=== Directions for this task ===
Please give again, word for word, the lines that lie between the start of the listing below and the line with "is (1272, 630).", both included.

=== Material for the task ===
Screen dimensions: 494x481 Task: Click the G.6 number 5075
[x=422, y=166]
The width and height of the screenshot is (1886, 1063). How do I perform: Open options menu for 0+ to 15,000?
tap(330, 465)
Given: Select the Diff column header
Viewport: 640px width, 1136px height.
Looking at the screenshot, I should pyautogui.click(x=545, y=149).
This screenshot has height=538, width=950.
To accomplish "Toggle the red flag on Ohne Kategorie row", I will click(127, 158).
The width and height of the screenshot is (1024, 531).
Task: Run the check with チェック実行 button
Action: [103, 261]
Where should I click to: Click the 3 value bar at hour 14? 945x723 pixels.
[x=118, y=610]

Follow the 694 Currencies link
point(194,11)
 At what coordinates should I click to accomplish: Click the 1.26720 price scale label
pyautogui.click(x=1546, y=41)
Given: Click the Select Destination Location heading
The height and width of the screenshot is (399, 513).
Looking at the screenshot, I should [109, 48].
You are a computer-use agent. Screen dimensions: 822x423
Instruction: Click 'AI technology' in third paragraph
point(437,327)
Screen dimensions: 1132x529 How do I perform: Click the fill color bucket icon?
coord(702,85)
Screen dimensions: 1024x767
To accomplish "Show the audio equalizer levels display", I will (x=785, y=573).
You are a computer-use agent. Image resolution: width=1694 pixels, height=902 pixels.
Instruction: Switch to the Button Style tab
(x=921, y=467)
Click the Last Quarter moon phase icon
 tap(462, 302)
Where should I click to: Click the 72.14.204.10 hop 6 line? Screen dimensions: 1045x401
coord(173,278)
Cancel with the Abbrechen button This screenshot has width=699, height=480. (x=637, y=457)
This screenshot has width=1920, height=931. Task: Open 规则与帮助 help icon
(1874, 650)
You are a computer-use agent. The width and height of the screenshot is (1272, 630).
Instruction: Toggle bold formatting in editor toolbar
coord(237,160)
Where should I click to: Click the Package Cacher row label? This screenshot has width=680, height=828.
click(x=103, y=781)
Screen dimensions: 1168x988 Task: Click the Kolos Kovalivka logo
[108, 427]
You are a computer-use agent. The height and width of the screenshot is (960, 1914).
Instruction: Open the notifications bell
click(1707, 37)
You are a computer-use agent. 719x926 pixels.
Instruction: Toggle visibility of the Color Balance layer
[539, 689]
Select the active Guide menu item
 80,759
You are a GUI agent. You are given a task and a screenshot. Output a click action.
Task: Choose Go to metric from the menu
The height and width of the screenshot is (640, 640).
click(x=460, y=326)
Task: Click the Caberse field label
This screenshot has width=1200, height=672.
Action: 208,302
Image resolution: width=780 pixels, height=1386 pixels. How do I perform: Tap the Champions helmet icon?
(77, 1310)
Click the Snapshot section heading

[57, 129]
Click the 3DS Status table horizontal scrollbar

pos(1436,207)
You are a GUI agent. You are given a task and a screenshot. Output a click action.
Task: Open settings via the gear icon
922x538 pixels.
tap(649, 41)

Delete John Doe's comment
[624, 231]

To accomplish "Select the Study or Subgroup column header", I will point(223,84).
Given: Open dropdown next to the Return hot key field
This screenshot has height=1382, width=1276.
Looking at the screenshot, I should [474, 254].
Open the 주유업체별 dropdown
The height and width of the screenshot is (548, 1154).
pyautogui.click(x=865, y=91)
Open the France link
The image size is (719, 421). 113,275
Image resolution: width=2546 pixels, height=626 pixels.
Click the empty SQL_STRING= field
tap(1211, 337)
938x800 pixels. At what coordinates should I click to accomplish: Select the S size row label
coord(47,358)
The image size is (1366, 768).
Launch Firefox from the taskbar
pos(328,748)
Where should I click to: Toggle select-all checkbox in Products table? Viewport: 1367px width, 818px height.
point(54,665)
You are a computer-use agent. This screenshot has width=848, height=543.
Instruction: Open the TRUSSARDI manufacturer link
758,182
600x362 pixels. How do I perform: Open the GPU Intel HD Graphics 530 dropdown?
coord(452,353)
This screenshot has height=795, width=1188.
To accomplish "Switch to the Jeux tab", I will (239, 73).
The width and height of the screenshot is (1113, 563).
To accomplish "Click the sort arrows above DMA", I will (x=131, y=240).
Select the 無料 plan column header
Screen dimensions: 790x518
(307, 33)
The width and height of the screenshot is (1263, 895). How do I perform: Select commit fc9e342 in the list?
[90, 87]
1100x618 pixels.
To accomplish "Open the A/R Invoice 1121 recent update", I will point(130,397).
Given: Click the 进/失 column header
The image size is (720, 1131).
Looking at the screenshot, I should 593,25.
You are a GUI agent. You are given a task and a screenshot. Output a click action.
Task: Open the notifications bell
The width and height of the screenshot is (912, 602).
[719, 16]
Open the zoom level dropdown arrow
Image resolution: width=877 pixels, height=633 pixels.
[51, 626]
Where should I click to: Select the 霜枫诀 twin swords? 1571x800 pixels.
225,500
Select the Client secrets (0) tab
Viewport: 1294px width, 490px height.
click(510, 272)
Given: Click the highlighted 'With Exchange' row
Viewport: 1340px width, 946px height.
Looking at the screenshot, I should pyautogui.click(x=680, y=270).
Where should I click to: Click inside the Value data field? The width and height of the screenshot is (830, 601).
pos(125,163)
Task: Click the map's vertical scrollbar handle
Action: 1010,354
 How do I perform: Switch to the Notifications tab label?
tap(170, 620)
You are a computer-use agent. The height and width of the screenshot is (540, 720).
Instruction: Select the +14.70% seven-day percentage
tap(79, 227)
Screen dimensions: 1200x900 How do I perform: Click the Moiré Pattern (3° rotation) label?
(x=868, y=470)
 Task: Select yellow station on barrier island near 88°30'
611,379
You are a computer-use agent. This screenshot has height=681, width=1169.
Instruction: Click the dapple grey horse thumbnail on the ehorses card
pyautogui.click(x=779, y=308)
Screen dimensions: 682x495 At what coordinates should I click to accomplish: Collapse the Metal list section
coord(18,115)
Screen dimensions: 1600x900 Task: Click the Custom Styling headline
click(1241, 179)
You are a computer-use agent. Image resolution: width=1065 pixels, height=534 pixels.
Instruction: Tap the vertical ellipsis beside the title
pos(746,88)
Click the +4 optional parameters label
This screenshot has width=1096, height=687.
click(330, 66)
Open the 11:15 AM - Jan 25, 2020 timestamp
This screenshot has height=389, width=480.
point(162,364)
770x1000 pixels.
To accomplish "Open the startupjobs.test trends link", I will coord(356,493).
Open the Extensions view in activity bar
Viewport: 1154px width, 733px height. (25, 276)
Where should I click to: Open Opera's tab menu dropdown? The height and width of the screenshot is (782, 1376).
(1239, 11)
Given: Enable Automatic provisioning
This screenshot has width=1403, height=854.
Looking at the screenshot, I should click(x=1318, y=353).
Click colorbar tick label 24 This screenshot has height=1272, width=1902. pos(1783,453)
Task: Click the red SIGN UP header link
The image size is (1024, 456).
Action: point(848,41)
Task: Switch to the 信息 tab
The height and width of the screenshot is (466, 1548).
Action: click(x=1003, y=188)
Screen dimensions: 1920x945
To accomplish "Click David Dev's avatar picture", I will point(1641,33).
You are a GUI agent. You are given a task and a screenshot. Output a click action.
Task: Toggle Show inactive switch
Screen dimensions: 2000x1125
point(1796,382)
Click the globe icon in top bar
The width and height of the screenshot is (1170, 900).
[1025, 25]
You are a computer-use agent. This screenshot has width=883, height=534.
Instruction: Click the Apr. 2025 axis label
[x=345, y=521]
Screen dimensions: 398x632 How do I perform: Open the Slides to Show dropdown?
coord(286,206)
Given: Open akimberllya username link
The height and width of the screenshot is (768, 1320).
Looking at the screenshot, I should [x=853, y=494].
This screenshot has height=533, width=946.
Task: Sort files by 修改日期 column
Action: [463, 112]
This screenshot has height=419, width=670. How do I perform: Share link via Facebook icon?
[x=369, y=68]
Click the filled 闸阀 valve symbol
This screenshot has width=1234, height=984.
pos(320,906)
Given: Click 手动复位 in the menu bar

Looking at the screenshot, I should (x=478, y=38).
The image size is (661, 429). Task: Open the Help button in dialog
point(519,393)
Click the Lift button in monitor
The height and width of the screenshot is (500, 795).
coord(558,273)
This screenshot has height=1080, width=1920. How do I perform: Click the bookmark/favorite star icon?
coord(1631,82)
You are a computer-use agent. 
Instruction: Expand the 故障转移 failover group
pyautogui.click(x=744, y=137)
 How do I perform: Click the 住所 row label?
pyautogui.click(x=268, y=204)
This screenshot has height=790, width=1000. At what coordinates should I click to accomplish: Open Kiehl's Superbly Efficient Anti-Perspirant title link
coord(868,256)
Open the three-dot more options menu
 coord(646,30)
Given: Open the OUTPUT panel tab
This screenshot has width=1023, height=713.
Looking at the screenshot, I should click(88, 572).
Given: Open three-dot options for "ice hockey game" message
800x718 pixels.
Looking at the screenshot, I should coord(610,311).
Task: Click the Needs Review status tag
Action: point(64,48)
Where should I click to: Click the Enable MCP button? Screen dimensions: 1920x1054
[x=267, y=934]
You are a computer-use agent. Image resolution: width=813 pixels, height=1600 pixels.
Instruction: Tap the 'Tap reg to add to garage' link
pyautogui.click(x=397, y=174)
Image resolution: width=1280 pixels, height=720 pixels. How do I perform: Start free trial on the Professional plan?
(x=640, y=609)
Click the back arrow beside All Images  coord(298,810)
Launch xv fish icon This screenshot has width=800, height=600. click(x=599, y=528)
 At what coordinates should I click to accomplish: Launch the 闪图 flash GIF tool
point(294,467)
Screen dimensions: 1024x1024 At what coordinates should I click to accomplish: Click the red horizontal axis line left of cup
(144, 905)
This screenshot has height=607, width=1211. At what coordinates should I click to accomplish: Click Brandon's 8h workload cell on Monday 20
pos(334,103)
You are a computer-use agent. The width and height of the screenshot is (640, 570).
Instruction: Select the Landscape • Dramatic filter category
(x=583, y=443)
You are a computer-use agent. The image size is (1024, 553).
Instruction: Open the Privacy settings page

=== Written solution ===
Screen dimensions: 494x481 Task: Click the G.6 number 5075
[x=422, y=166]
The width and height of the screenshot is (1886, 1063). How do I perform: Open options menu for 0+ to 15,000?
tap(330, 465)
Given: Select the Diff column header
Viewport: 640px width, 1136px height.
Looking at the screenshot, I should pyautogui.click(x=545, y=149).
This screenshot has height=538, width=950.
To accomplish "Toggle the red flag on Ohne Kategorie row", I will click(127, 158).
The width and height of the screenshot is (1024, 531).
Task: Run the check with チェック実行 button
Action: [103, 261]
Where should I click to: Click the 3 value bar at hour 14? 945x723 pixels.
[x=118, y=610]

Follow the 694 Currencies link
point(194,11)
 At what coordinates should I click to accomplish: Click the 1.26720 price scale label
pyautogui.click(x=1546, y=41)
Given: Click the Select Destination Location heading
The height and width of the screenshot is (399, 513).
Looking at the screenshot, I should [109, 48].
You are a computer-use agent. Screen dimensions: 822x423
Instruction: Click 'AI technology' in third paragraph
point(437,327)
Screen dimensions: 1132x529 How do I perform: Click the fill color bucket icon?
coord(702,85)
Screen dimensions: 1024x767
To accomplish "Show the audio equalizer levels display", I will (x=785, y=573).
You are a computer-use agent. Image resolution: width=1694 pixels, height=902 pixels.
Instruction: Switch to the Button Style tab
(x=921, y=467)
Click the Last Quarter moon phase icon
 tap(462, 302)
Where should I click to: Click the 72.14.204.10 hop 6 line? Screen dimensions: 1045x401
coord(173,278)
Cancel with the Abbrechen button This screenshot has width=699, height=480. (x=637, y=457)
This screenshot has width=1920, height=931. Task: Open 规则与帮助 help icon
(1874, 650)
You are a computer-use agent. The width and height of the screenshot is (1272, 630).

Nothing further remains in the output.